Five years ago, Robert Yuksel Yildirim was planning to sell his business group’s 24% holding in CMA CGM.
Today, as the coronavirus pandemic catapults the container liner’s profits to giddying heights, Yildirim is relieved he never pulled the trigger on the sale.
“I’m glad I didn’t sell it,” the chairman of the Yildirim Group told TradeWinds on the sidelines of the Turkish Maritime Summit on Saturday.
“CMA CGM is in an amazing place. They had $23bn of Ebitda and this year that number is likely to increase to $30bn,” Yildirim said.
In 2018, Yildirim estimated his CMA CGM stake to be worth about $2.5bn to $3bn. Today, he refrains from making any such calculations.
Asked by TradeWinds to assess the stake’s value, he said: “I don’t know, you tell me.”
Yildirim acknowledged he may cash out “eventually, one day”, as he generally dislikes owning minority stakes.
“I like to be in the driver’s seat — not in the passenger seat,” he said.
If anybody came “with a good offer”, Yildirim said he would consider selling.
However, in the same breath, he clarified he is not in any rush to sell. Without a good offer, he would gladly keep the stake.
“CMA CGM is good for me now. It’s like a good heritage for my children,” he said, adding that the French liner has become “too big to fail”.
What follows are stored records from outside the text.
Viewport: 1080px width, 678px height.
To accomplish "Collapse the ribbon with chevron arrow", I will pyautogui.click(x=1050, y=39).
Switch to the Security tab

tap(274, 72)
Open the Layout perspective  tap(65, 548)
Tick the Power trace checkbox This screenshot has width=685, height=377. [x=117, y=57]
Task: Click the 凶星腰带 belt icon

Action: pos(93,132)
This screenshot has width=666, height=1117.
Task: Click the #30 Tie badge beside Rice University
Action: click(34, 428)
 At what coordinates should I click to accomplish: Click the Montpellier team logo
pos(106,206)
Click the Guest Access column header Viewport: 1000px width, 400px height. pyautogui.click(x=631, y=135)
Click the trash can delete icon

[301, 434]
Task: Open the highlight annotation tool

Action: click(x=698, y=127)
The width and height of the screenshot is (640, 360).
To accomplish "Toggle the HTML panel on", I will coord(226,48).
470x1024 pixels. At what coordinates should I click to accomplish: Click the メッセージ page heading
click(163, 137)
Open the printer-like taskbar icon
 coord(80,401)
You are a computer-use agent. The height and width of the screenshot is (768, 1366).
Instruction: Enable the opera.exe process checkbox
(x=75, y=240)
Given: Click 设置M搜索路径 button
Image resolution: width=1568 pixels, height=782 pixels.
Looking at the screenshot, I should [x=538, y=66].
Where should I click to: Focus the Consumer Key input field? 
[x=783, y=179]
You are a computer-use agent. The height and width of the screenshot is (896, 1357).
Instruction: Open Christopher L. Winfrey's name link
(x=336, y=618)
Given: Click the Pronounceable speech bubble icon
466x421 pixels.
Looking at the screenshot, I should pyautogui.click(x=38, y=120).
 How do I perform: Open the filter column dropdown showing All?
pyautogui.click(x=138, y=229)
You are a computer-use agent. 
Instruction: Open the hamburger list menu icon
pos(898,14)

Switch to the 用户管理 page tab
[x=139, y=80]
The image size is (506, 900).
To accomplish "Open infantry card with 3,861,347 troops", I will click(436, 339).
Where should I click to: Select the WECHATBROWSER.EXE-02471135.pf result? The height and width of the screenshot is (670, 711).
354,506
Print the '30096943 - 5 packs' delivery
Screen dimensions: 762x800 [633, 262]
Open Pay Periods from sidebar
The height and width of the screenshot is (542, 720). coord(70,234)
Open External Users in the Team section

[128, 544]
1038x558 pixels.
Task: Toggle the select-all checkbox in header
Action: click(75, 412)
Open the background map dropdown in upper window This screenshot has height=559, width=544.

“It’s a big organisation — they have capital, they make money. They’re not a shipping company anymore, they’re in logistics and the air cargo business.
CMA CGM’s success is particularly gratifying, considering the criticism he faced when he invested $600m in the company in 2010, Yildirim said.
“That crazy investment was considered one of the stupidest decisions in the international maritime industry back then,” he told participants at the Istanbul gathering.
“For almost a year, people talked about what a stupid person I was,” he said. “But after a couple of years, people’s minds started to change.”
Yilport expanding
Despite being a shareholder in CMA CGM, Yildirim’s port operating company Yilport sometimes competes with the French liner when bidding to buy ports.
Yilport, one of the world’s most rapidly expanding firms in its field, is the world’s 11th biggest port operator and plans to be in the top 10 by 2025.
With terminals and onshore logistics centres in Turkey, Portugal, Italy, Spain, Sweden and across Latin America, Yildirim is now setting his sights on the US and Canada.
“My main goal is north America,” said Yildirim, who studied at Oregon State University and whose first job was as an engineer designing gantry cranes for a Mitsui unit in California in the early 1990s.
After failing in a tender at Savannah, Yildirim told TradeWinds that he considers greenfield and other projects at locations near Baltimore and Philadelphia.
Yilport has already a significant footprint in Latin America, and is in talks to buy and build even more terminals there, from Guatemala and El Salvador to Panama and Ecuador.
Concerns about a global recession coming aren’t stymying Yildirim’s thirst for expansion.
“We invest in bad times for good times,” he said.